▶ **DAFTAR TUGAS**:
[1] Jawablah pertanyaan berikut berdasarkan teks tentang hukum waris adat.
(a) Apa saja macam hukum waris yang berlaku dan diterima oleh masyarakat Indonesia?
(b) Keadaan tersebut merupakan akibat dari apa?
(c) Menurut Wirjono Projodikoro, pada apa hukum adat umumnya bersandar?
[2] Ketik ulang tanpa perubahan seluruh bagian teks tentang hukum waris adat, mulai dari "Menggunakan hukum waris" sampai dengan "tradisi masyarakat tertentu[2].".
[3] Lanjutkan teks tentang hukum waris adat, dimulai setelah kalimat terakhir yang tercantum.

▶ **KUTIPAN TEKS**:
* * *
Senin, 10 Juni 2013

HUKUM WARIS ADAT

PEMBAHASAN

A.    Pengertian Hukum Waris Adat
Di negara kita RI ini, hukum waris yang berlaku secara nasional belum terbentuk, dan hingga kini ada 3 (tiga) macam hukum waris yang berlaku dan diterima oleh masyarakat Indonesia, yakni hukum waris yang berdasarkan hukum Islam, hukum Adat dan hukum Burgerlijk Wetboek (BW)[1]. Hal ini adalah akibat warisan hukum yang dibuat oleh pemerintah kolonial Belanda untuk Hindia Belanda dahulu.
Menggunakan hukum waris menurut hukum adat, menurut Wirjono Projodikoro (19911 : 58), hukum adat pada umumnya bersandar pada kaidah sosial normatif dalam cara berpikir yang konkret yang sudah menjadi tradisi masyarakat tertentu[2].
* * *
▶ **SEGMEN DATA**:
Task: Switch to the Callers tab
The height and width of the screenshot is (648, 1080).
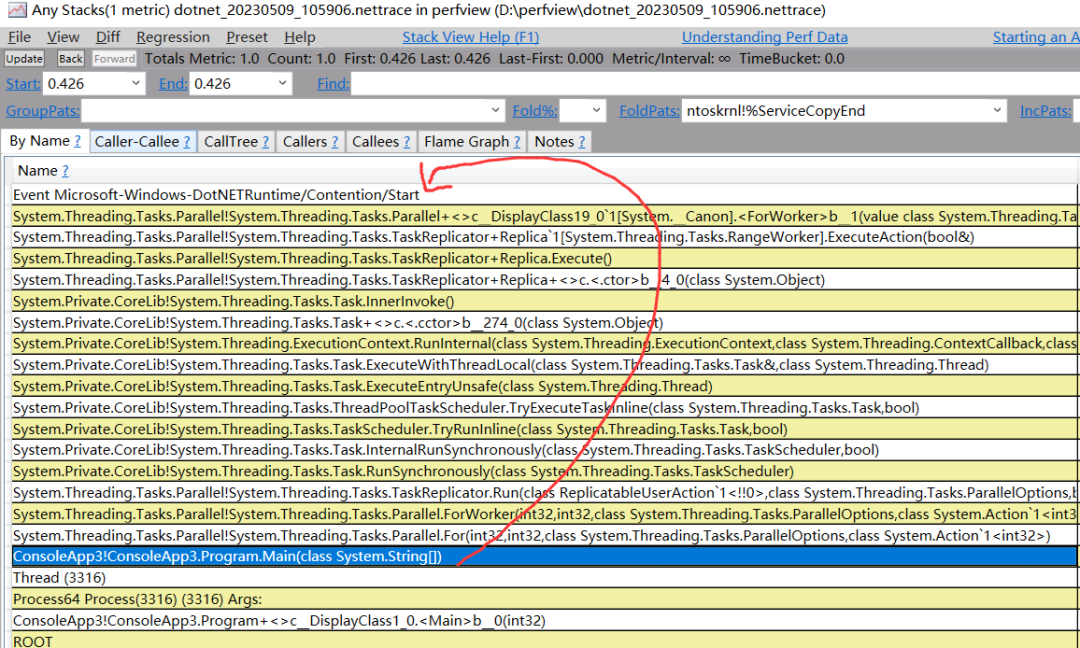Action: [x=304, y=142]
* * *
▶ **JAWABAN PER TUGAS**:
[1]
(a) Hukum waris berdasarkan hukum Islam, hukum Adat, dan hukum Burgerlijk Wetboek (BW).
(b) Warisan hukum yang dibuat oleh pemerintah kolonial Belanda untuk Hindia Belanda dahulu.
(c) Kaidah sosial normatif dalam cara berpikir yang konkret yang sudah menjadi tradisi masyarakat tertentu.

[2]
Menggunakan hukum waris menurut hukum adat, menurut Wirjono Projodikoro (19911 : 58), hukum adat pada umumnya bersandar pada kaidah sosial normatif dalam cara berpikir yang konkret yang sudah menjadi tradisi masyarakat tertentu[2].

[3]
Menurut Ter Haar[3],  hukum waris adat adalah aturan-aturan hukum yang bertalian dengan dari abad ke abad penerusan dan peralihan harta kekayaan yang berwujud dan tidak berwujud dari generasi ke generasi. Selain itu, ada pendapat lain ditulis bahwa Hukum Adat Waris memuat peraturan-peraturan yang mengatur proses meneruskan serta mengoperkan barang-barang harta benda yang berwujud dan yang tidak berwujud, dari suatu angkatan generasi manusia  kepada keturunnya[4].
Berdasarkan pendapat di atas dapat disimpulkan, bahwa Hukum Waris Adat mengatur proses penerusan dan peralihan harta, baik yang berwujud maupun yang tidak berwujud dari pewaris pada waktu masih hidup atau setelah meninggal dunia kepada ahli warisnya.
Adapun sifat Hukum Waris Adat secara global dapat diperbandingkan dengan sifat atau prinsip hukum waris yang berlaku di Indonesia, di antaranya adalah[5] :
1.      Harta warisan dalam sistem Hukum Adat tidak merupakan kesatuan yang dapat dinilai harganya, tetapi merupakan kesatuan yang tidak dapat terbagi atau dapat terbagi tetapi menurut jenis macamnya dan kepentingan para ahli waris, sedangkan menurut sistem hukum barat dan hukum Islam harta warisan dihitung sebagai kesatuan yang dapat dinilai dengan uang.
  1. Dalam Hukum Waris Adat tidak mengenal asas legitieme portie (bagian mutlak), sebagaimana diatur dalam hukum waris barat dan hukum waris Islam.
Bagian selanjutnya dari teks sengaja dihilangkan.